**Work to be completed**: The only acceptable output is every entry, printed exactly.

**Available data**:
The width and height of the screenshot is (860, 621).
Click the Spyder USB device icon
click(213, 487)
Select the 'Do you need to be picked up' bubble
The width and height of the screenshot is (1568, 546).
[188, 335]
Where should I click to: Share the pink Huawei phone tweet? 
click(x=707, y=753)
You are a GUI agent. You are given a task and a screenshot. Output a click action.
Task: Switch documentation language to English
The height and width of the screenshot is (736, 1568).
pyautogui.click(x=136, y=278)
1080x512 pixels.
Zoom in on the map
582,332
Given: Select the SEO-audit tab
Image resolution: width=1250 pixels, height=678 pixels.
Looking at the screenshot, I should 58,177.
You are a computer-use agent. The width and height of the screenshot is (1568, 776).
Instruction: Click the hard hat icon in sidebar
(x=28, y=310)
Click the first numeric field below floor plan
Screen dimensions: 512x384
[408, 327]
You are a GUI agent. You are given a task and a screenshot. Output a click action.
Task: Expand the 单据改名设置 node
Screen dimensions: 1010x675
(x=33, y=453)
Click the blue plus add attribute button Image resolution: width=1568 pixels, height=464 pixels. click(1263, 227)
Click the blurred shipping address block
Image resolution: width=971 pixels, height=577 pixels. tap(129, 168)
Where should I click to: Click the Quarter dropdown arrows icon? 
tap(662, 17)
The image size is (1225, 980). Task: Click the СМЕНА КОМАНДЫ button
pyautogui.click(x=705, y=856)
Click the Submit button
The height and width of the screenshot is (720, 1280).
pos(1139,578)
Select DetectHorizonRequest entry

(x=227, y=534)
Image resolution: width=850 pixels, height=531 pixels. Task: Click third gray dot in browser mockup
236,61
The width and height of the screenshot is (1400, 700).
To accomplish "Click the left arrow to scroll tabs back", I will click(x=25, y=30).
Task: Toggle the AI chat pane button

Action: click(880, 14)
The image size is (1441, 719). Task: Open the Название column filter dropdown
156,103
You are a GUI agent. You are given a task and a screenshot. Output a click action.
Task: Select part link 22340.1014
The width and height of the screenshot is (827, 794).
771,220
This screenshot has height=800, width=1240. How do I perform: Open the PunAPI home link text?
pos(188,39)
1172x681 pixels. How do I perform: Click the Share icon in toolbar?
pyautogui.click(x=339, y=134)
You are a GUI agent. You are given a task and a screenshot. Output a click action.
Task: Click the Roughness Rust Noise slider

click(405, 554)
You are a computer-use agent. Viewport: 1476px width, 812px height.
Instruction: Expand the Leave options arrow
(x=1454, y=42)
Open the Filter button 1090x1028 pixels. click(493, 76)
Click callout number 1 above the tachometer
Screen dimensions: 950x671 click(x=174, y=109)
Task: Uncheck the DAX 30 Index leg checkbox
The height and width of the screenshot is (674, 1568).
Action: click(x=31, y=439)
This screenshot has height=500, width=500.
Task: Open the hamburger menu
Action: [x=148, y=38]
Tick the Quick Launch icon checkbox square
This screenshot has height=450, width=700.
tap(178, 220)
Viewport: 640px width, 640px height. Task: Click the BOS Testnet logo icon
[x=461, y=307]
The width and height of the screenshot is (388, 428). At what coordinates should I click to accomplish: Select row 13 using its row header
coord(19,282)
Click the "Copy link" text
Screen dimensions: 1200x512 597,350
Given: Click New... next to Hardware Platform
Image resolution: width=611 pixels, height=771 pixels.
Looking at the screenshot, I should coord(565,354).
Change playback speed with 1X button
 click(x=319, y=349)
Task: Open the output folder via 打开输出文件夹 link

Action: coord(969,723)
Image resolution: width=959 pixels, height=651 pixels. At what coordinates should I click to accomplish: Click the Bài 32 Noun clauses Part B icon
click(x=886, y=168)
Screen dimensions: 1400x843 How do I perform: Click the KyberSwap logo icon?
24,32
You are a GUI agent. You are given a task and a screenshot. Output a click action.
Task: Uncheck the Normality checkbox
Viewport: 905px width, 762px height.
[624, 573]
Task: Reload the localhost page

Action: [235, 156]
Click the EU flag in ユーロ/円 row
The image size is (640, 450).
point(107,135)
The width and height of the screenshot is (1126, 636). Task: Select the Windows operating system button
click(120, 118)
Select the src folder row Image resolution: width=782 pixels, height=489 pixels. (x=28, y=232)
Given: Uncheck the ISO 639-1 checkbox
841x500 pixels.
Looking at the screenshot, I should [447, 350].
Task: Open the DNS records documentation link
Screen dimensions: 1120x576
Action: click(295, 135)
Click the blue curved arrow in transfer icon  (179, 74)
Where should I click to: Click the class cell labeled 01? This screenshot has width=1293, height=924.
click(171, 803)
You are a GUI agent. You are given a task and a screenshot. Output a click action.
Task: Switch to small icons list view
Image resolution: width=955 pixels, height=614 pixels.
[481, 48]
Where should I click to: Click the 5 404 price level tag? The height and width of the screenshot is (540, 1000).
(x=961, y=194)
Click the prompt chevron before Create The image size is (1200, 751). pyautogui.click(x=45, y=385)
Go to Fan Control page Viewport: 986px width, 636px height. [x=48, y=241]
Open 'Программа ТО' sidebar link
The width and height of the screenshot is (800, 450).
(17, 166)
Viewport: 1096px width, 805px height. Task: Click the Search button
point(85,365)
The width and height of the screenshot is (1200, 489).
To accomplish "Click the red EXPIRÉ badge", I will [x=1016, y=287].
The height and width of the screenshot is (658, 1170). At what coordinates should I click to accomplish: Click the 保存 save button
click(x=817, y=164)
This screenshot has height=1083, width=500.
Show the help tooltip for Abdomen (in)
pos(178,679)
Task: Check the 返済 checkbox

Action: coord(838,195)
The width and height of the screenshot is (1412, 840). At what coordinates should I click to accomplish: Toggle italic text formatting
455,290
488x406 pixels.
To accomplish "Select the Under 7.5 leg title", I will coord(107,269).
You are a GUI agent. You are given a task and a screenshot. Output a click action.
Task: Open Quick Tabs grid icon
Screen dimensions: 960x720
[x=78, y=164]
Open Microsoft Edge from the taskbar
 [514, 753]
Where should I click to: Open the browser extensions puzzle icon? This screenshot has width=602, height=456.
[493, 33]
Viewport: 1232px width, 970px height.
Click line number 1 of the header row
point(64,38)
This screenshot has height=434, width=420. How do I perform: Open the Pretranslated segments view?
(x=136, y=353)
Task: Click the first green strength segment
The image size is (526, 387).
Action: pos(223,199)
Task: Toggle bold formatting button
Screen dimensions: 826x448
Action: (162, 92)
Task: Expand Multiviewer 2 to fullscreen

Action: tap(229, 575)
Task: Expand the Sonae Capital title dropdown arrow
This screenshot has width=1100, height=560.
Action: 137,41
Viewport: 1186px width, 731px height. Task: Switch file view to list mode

**Solution**:
The width and height of the screenshot is (860, 621).
Click the Spyder USB device icon
click(213, 487)
Select the 'Do you need to be picked up' bubble
The width and height of the screenshot is (1568, 546).
[188, 335]
Where should I click to: Share the pink Huawei phone tweet? 
click(x=707, y=753)
You are a GUI agent. You are given a task and a screenshot. Output a click action.
Task: Switch documentation language to English
The height and width of the screenshot is (736, 1568).
pyautogui.click(x=136, y=278)
1080x512 pixels.
Zoom in on the map
582,332
Given: Select the SEO-audit tab
Image resolution: width=1250 pixels, height=678 pixels.
Looking at the screenshot, I should 58,177.
You are a computer-use agent. The width and height of the screenshot is (1568, 776).
Instruction: Click the hard hat icon in sidebar
(x=28, y=310)
Click the first numeric field below floor plan
Screen dimensions: 512x384
[408, 327]
You are a GUI agent. You are given a task and a screenshot. Output a click action.
Task: Expand the 单据改名设置 node
Screen dimensions: 1010x675
(x=33, y=453)
Click the blue plus add attribute button Image resolution: width=1568 pixels, height=464 pixels. click(1263, 227)
Click the blurred shipping address block
Image resolution: width=971 pixels, height=577 pixels. tap(129, 168)
Where should I click to: Click the Quarter dropdown arrows icon? 
tap(662, 17)
The image size is (1225, 980). Task: Click the СМЕНА КОМАНДЫ button
pyautogui.click(x=705, y=856)
Click the Submit button
The height and width of the screenshot is (720, 1280).
pos(1139,578)
Select DetectHorizonRequest entry

(x=227, y=534)
Image resolution: width=850 pixels, height=531 pixels. Task: Click third gray dot in browser mockup
236,61
The width and height of the screenshot is (1400, 700).
To accomplish "Click the left arrow to scroll tabs back", I will click(x=25, y=30).
Task: Toggle the AI chat pane button

Action: click(880, 14)
The image size is (1441, 719). Task: Open the Название column filter dropdown
156,103
You are a GUI agent. You are given a task and a screenshot. Output a click action.
Task: Select part link 22340.1014
The width and height of the screenshot is (827, 794).
771,220
This screenshot has height=800, width=1240. How do I perform: Open the PunAPI home link text?
pos(188,39)
1172x681 pixels. How do I perform: Click the Share icon in toolbar?
pyautogui.click(x=339, y=134)
You are a GUI agent. You are given a task and a screenshot. Output a click action.
Task: Click the Roughness Rust Noise slider

click(405, 554)
You are a computer-use agent. Viewport: 1476px width, 812px height.
Instruction: Expand the Leave options arrow
(x=1454, y=42)
Open the Filter button 1090x1028 pixels. click(493, 76)
Click callout number 1 above the tachometer
Screen dimensions: 950x671 click(x=174, y=109)
Task: Uncheck the DAX 30 Index leg checkbox
The height and width of the screenshot is (674, 1568).
Action: click(x=31, y=439)
This screenshot has height=500, width=500.
Task: Open the hamburger menu
Action: [x=148, y=38]
Tick the Quick Launch icon checkbox square
This screenshot has height=450, width=700.
tap(178, 220)
Viewport: 640px width, 640px height. Task: Click the BOS Testnet logo icon
[x=461, y=307]
The width and height of the screenshot is (388, 428). At what coordinates should I click to accomplish: Select row 13 using its row header
coord(19,282)
Click the "Copy link" text
Screen dimensions: 1200x512 597,350
Given: Click New... next to Hardware Platform
Image resolution: width=611 pixels, height=771 pixels.
Looking at the screenshot, I should coord(565,354).
Change playback speed with 1X button
 click(x=319, y=349)
Task: Open the output folder via 打开输出文件夹 link

Action: coord(969,723)
Image resolution: width=959 pixels, height=651 pixels. At what coordinates should I click to accomplish: Click the Bài 32 Noun clauses Part B icon
click(x=886, y=168)
Screen dimensions: 1400x843 How do I perform: Click the KyberSwap logo icon?
24,32
You are a GUI agent. You are given a task and a screenshot. Output a click action.
Task: Uncheck the Normality checkbox
Viewport: 905px width, 762px height.
[624, 573]
Task: Reload the localhost page

Action: [235, 156]
Click the EU flag in ユーロ/円 row
The image size is (640, 450).
point(107,135)
The width and height of the screenshot is (1126, 636). Task: Select the Windows operating system button
click(120, 118)
Select the src folder row Image resolution: width=782 pixels, height=489 pixels. (x=28, y=232)
Given: Uncheck the ISO 639-1 checkbox
841x500 pixels.
Looking at the screenshot, I should [447, 350].
Task: Open the DNS records documentation link
Screen dimensions: 1120x576
Action: click(295, 135)
Click the blue curved arrow in transfer icon  (179, 74)
Where should I click to: Click the class cell labeled 01? This screenshot has width=1293, height=924.
click(171, 803)
You are a GUI agent. You are given a task and a screenshot. Output a click action.
Task: Switch to small icons list view
Image resolution: width=955 pixels, height=614 pixels.
[481, 48]
Where should I click to: Click the 5 404 price level tag? The height and width of the screenshot is (540, 1000).
(x=961, y=194)
Click the prompt chevron before Create The image size is (1200, 751). pyautogui.click(x=45, y=385)
Go to Fan Control page Viewport: 986px width, 636px height. [x=48, y=241]
Open 'Программа ТО' sidebar link
The width and height of the screenshot is (800, 450).
(17, 166)
Viewport: 1096px width, 805px height. Task: Click the Search button
point(85,365)
The width and height of the screenshot is (1200, 489).
To accomplish "Click the red EXPIRÉ badge", I will [x=1016, y=287].
The height and width of the screenshot is (658, 1170). At what coordinates should I click to accomplish: Click the 保存 save button
click(x=817, y=164)
This screenshot has height=1083, width=500.
Show the help tooltip for Abdomen (in)
pos(178,679)
Task: Check the 返済 checkbox

Action: coord(838,195)
The width and height of the screenshot is (1412, 840). At what coordinates should I click to accomplish: Toggle italic text formatting
455,290
488x406 pixels.
To accomplish "Select the Under 7.5 leg title", I will coord(107,269).
You are a GUI agent. You are given a task and a screenshot. Output a click action.
Task: Open Quick Tabs grid icon
Screen dimensions: 960x720
[x=78, y=164]
Open Microsoft Edge from the taskbar
 [514, 753]
Where should I click to: Open the browser extensions puzzle icon? This screenshot has width=602, height=456.
[493, 33]
Viewport: 1232px width, 970px height.
Click line number 1 of the header row
point(64,38)
This screenshot has height=434, width=420. How do I perform: Open the Pretranslated segments view?
(x=136, y=353)
Task: Click the first green strength segment
The image size is (526, 387).
Action: pos(223,199)
Task: Toggle bold formatting button
Screen dimensions: 826x448
Action: (162, 92)
Task: Expand Multiviewer 2 to fullscreen

Action: tap(229, 575)
Task: Expand the Sonae Capital title dropdown arrow
This screenshot has width=1100, height=560.
Action: 137,41
Viewport: 1186px width, 731px height. Task: Switch file view to list mode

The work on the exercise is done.